In managed mode the transaction will be automatically committed or rolled back on exiting the async with block depending on whether there is an exception or not. Meanwhile, you can explicitly exit the transaction early by raise_commit() or raise_rollback() which will raise an internal exception managed by the asynchronous context manager and interpreted as a commit or rollback action. In a nested transaction situation, the two exit-early methods always close up the very transaction which the two methods are referenced upon - all children transactions are either committed or rolled back correspondingly, while no parent transaction was ever touched. For example:

async with db.transaction() as tx1:
    async with db.transaction() as tx2:
        async with db.transaction() as tx3:
            tx2.raise_rollback()
            # Won't reach here
        # Won't reach here
    # Continues here with tx1, with both tx2 and tx3 rolled back.

    # For PostgreSQL, tx1 can still be committed successfully because
    # tx2 and tx3 are just SAVEPOINTs in transaction tx1

Tip

The internal exception raised from raise_commit() and raise_rollback() is a subclass of BaseException, so normal try ... except Exception: can’t trap the commit or rollback.

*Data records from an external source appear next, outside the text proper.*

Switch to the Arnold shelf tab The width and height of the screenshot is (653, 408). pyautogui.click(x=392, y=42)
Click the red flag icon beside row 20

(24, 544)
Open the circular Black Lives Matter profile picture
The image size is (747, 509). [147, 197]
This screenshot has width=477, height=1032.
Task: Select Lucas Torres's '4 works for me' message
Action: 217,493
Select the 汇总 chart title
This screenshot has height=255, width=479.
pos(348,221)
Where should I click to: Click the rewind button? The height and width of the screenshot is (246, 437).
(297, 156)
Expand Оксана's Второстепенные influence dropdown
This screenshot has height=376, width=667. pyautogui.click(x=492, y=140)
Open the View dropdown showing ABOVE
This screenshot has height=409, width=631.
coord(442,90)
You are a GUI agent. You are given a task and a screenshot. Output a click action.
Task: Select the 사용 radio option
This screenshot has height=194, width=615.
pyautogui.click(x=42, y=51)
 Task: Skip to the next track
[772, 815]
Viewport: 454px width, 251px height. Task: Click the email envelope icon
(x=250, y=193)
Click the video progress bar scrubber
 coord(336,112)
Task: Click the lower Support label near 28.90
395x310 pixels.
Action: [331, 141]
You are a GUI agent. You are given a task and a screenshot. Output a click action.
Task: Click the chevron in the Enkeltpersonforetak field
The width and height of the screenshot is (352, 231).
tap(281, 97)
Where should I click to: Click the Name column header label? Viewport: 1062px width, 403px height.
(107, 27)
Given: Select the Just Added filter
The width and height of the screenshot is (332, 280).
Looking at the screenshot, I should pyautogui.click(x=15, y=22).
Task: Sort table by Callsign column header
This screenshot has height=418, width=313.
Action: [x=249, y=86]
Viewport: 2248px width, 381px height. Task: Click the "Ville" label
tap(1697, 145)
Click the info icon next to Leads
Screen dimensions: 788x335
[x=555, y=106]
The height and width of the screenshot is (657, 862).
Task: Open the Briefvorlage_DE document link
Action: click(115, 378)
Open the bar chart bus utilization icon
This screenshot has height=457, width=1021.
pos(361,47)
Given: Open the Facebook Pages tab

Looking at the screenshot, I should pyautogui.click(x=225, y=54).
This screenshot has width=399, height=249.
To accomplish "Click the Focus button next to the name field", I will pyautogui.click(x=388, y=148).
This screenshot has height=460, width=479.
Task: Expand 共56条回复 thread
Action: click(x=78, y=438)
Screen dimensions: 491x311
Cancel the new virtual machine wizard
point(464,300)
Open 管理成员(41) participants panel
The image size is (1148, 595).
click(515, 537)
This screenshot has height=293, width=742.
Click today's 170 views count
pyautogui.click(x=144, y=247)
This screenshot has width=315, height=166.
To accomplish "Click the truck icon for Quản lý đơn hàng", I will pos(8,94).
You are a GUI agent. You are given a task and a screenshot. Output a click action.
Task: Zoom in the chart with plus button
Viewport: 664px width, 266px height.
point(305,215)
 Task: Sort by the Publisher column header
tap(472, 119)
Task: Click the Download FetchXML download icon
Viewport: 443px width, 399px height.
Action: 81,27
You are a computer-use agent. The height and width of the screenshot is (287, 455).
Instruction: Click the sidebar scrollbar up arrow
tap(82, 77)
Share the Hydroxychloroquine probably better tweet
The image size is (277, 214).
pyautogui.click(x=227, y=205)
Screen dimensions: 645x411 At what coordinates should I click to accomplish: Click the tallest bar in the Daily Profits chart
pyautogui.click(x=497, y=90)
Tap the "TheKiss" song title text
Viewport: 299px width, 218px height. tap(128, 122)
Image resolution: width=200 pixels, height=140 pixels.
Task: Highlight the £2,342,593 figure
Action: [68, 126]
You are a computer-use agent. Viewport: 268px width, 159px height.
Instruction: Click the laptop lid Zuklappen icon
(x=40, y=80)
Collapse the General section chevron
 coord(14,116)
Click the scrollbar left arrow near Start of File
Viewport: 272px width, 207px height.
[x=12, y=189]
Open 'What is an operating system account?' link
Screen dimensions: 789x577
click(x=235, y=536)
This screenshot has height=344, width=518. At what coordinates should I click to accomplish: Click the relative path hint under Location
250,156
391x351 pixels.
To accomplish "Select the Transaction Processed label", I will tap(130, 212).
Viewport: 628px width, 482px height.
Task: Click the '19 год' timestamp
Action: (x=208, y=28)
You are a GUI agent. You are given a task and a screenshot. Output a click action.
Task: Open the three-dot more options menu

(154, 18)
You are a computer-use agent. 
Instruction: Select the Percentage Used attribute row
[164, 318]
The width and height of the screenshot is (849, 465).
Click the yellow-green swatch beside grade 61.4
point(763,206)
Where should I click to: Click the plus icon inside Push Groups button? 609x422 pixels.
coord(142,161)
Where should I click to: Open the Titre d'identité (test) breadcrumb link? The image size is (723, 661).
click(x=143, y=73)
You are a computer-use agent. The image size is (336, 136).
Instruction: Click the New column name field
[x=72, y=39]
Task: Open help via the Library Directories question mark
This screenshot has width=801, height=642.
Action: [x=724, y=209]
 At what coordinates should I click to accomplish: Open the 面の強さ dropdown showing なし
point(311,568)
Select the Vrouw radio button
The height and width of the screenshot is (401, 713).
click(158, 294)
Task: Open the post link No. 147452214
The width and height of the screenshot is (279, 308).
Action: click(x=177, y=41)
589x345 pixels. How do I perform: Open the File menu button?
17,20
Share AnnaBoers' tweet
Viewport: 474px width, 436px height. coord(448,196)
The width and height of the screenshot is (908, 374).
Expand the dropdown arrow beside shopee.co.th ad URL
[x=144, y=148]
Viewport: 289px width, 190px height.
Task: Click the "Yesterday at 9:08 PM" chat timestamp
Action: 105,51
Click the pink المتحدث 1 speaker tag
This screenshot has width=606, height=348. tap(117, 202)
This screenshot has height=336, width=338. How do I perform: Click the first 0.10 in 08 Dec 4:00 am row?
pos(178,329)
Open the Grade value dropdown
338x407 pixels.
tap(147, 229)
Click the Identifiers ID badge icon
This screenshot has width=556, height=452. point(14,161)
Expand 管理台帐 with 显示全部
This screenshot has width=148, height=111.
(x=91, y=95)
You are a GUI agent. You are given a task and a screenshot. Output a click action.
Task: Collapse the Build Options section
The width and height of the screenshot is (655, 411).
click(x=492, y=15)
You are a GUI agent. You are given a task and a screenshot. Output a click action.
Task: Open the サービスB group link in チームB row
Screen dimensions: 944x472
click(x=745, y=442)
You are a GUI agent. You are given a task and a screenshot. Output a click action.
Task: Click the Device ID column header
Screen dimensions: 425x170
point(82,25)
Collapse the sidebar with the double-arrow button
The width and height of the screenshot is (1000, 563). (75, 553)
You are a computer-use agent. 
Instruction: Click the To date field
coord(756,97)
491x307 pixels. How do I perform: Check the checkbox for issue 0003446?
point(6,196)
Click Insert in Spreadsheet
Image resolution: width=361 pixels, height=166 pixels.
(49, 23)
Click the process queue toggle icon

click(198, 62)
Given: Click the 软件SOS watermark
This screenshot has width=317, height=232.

coroutine commit()[source]

Only available in manual mode: manually commit this transaction.

connection

Accesses to the GinoConnection of this transaction. This is useful if when the transaction is started from db or engine where the connection is implicitly acquired for you together with the transaction.

raise_commit()[source]

Only available in managed mode: skip rest of the code in this transaction and commit immediately by raising an internal exception, which will be caught and handled by the asynchronous context manager:

async with db.transaction() as tx:
    await user.update(age=64).apply()
    tx.raise_commit()
    await user.update(age=32).apply()  # won't reach here

assert user.age == 64  # no exception raised before
raise_rollback()[source]

Only available in managed mode: skip rest of the code in this transaction and rollback immediately by raising an internal exception, which will be caught and handled by the asynchronous context manager:

assert user.age == 64  # assumption

async with db.transaction() as tx:
    await user.update(age=32).apply()
    tx.raise_rollback()
    await user.update(age=128).apply()  # won't reach here

assert user.age == 64  # no exception raised before
raw_transaction

Accesses to the underlying transaction object, whose type depends on the dialect in use.

coroutine rollback()[source]

Only available in manual mode: manually rollback this transaction.